Abstract

Deciphering how neurons represent the external world is a fundamental goal in neuroscience. This requires identifying which features in the population response in a single trial are informative about the stimulus. Neurons can code stimuli using both space and time. Individual neurons show differential selectivity to certain stimuli across space at coarse time scales while representing others by modulating their activity at fine time scales. The information content in the population is modified from neural interactions across space and time. While this emphasizes the need to examine population responses across space and time, analyzing a population of hundreds of neurons is challenging when only a limited number of trials are available due to the high dimensionality of the joint spatiotemporal response space. We addressed this by introducing a novel method called space-by-time non-negative matrix factorization. The method describes the population activity with a low dimensional representation consisting of spatial modules, groups of neurons that are coactivated, and temporal modules, patterns that describe how these neurons modulate their spiking across time. The population activity in each trial is described by a set of coefficients, that indicate the level of activation of each spatial and temporal module in the trial. We used this method to analyze datasets from auditory, visual and somatosensory modalities. It identified physiologically meaningful spatial and temporal modules that described how each population coded stimuli in space and time.
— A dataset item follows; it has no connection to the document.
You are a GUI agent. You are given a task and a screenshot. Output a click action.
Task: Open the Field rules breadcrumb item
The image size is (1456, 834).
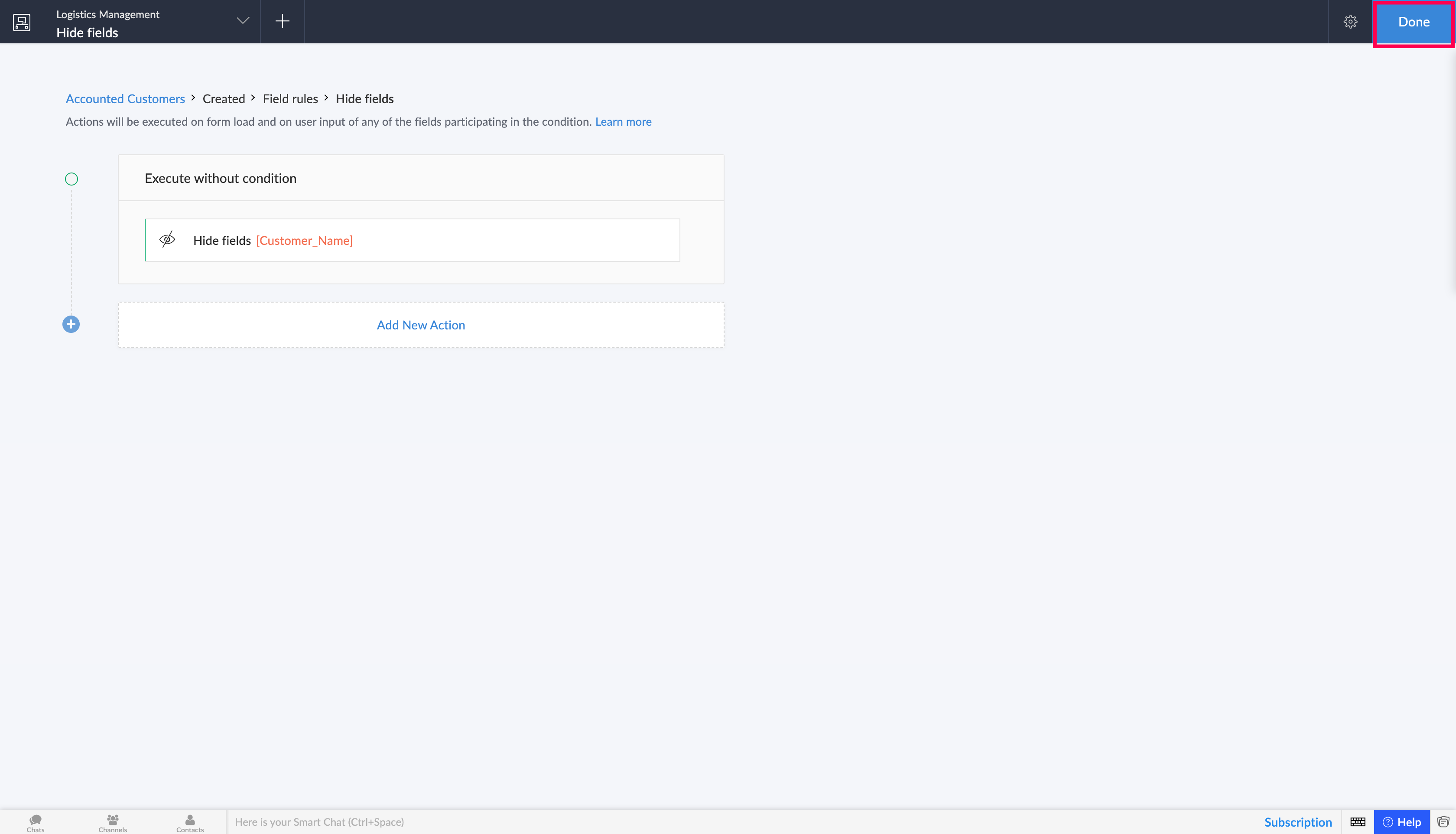tap(290, 98)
It further indicated the differential contributions of spatial and temporal dimensions for the population code. Particularly, the first spike latency was demonstrated to be informative at the population level. We refined the method to model the sub-Poisson, Poisson and supra-Poisson variability typically observed in spike counts. This refinement demonstrated enhanced capacity in identifying spatial and temporal modules from empirical data and indicated that the activity of a neural population code stimuli using multiple representations. Our findings indicate that our method is scalable to large populations of neurons and has the capacity to efficiently identify biologically meaningful and informative low dimensional representations.